Thursday, April 1, 2010

A Change of Scenery, A Change of Pace

Well, we are now in Virginia, just outside D.C. for the Easter weekend. My sister and her husband live up here and we try to get up at least one a year, but it doesn't always happen. We flew up here with my mother, who will, God willing, celebrate her 90th birthday this coming October. She is moving slower, so traveling is not the easy trip it used to be. But I love that we can be together and wish my brother and his family could make it also.

The cherry blossoms are in bloom all around the Capital. We plan on driving in tomorrow and seeing them in all their glory. I want to go again to the WWII memorial. I always cry, especially when I pull up my father's name in the service computer. Then I want to go over the Pentagon to see the 9/11 memorial.

Washington is a wonderful place to visit our history, personal and national. The many marvels of the Smithsonian, the majesty of National Mall, the bookends of the Capital and the Lincoln Memorial, the reflecting ponds, the cherry trees - all have a story, and those stories all weave into the mosaic that forms who WE are. The United States of America.

A country founded by men with a thirst for freedom, with a desire to be more than mere puppet soldiers to a king many had never seen. Men with something I find to be lacking in out government today - the ability to put aside their personal differences to create a new system, the ability to realize the whole is greater than the part.

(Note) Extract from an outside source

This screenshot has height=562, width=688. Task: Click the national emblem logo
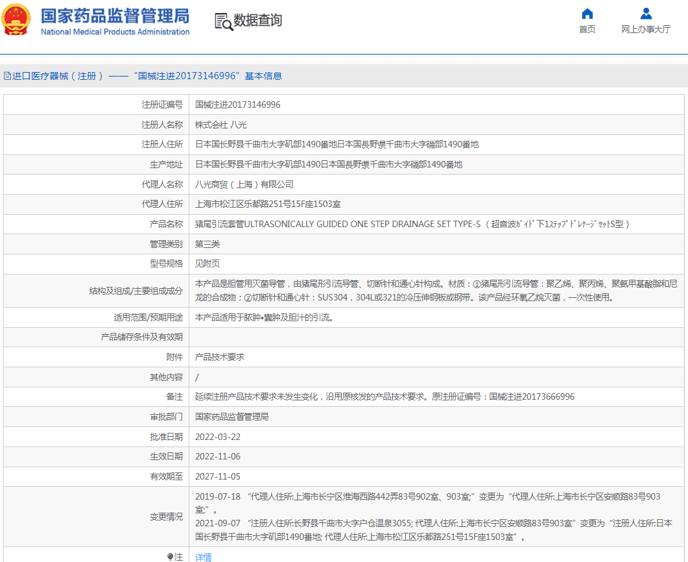point(16,20)
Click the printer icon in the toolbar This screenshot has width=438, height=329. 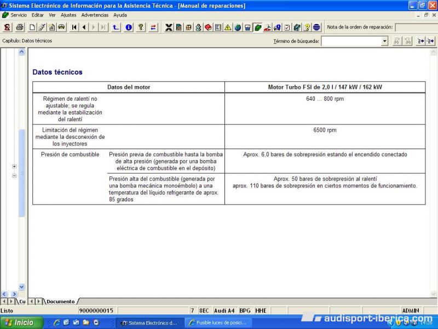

My own family came to America as a last recourse. They were Quaker, asked to leave Great Britain because of their religious beliefs. Settling in what would become New Jersey, they started a legacy of farmers who would work the land for more than four hundred years. I went back a few years ago, to show my children where their grandfather came from. It was sobering.

The old farmhouse and out buildings are gone. There is a subdivision on our farmland. But the family plot in the church cemetery is there, reminders of the impact we once had on this small Jersey town. My grandparents are buried there, as is my oldest sister. The church pulpit still bears the plaque noting the donation of my grandparents. There are still people around, growing fewer every year, who remember my father and his sister. Some who even went to school with them.

I live in Georgia, but my spiritual home is here in the North. My family roots run deep in this part of the country. I was born in Pennsylvania, my brother and sister in West Virginia. Northern born, southern raised, American through and through.

I wish I could say that about our government.